*** Records to process ***

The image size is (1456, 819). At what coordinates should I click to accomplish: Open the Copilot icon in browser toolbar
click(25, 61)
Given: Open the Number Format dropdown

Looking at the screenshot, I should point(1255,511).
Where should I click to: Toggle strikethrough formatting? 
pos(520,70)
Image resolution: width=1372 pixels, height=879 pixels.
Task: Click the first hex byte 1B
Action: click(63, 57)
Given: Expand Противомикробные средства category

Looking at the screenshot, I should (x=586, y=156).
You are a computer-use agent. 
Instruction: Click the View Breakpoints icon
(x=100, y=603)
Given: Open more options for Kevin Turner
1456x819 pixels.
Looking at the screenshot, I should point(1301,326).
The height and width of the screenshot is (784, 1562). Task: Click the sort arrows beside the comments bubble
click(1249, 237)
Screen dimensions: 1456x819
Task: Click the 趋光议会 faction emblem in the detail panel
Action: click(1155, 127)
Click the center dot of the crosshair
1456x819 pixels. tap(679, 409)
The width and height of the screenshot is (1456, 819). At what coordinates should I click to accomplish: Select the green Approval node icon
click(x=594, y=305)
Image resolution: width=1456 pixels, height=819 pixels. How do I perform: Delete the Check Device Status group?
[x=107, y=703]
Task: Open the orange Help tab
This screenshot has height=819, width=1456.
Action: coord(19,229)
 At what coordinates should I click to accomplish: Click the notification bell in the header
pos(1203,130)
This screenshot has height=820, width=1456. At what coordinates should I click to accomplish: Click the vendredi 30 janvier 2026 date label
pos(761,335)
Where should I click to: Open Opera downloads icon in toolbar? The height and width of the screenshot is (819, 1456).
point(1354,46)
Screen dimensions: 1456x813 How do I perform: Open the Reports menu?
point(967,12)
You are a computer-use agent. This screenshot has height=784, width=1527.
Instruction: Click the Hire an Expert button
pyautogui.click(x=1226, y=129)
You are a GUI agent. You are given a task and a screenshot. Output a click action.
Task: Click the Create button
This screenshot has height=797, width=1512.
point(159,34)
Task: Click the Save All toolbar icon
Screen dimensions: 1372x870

*** End of Records to process ***

[Exercise details] Please copy out every line shown above, exactly.

[Solution to this exercise]
The image size is (1456, 819). At what coordinates should I click to accomplish: Open the Copilot icon in browser toolbar
click(25, 61)
Given: Open the Number Format dropdown

Looking at the screenshot, I should point(1255,511).
Where should I click to: Toggle strikethrough formatting? 
pos(520,70)
Image resolution: width=1372 pixels, height=879 pixels.
Task: Click the first hex byte 1B
Action: click(63, 57)
Given: Expand Противомикробные средства category

Looking at the screenshot, I should (x=586, y=156).
You are a computer-use agent. 
Instruction: Click the View Breakpoints icon
(x=100, y=603)
Given: Open more options for Kevin Turner
1456x819 pixels.
Looking at the screenshot, I should point(1301,326).
The height and width of the screenshot is (784, 1562). Task: Click the sort arrows beside the comments bubble
click(1249, 237)
Screen dimensions: 1456x819
Task: Click the 趋光议会 faction emblem in the detail panel
Action: click(1155, 127)
Click the center dot of the crosshair
1456x819 pixels. tap(679, 409)
The width and height of the screenshot is (1456, 819). At what coordinates should I click to accomplish: Select the green Approval node icon
click(x=594, y=305)
Image resolution: width=1456 pixels, height=819 pixels. How do I perform: Delete the Check Device Status group?
[x=107, y=703]
Task: Open the orange Help tab
This screenshot has height=819, width=1456.
Action: coord(19,229)
 At what coordinates should I click to accomplish: Click the notification bell in the header
pos(1203,130)
This screenshot has height=820, width=1456. At what coordinates should I click to accomplish: Click the vendredi 30 janvier 2026 date label
pos(761,335)
Where should I click to: Open Opera downloads icon in toolbar? The height and width of the screenshot is (819, 1456).
point(1354,46)
Screen dimensions: 1456x813 How do I perform: Open the Reports menu?
point(967,12)
You are a computer-use agent. This screenshot has height=784, width=1527.
Instruction: Click the Hire an Expert button
pyautogui.click(x=1226, y=129)
You are a GUI agent. You are given a task and a screenshot. Output a click action.
Task: Click the Create button
This screenshot has height=797, width=1512.
point(159,34)
Task: Click the Save All toolbar icon
Screen dimensions: 1372x870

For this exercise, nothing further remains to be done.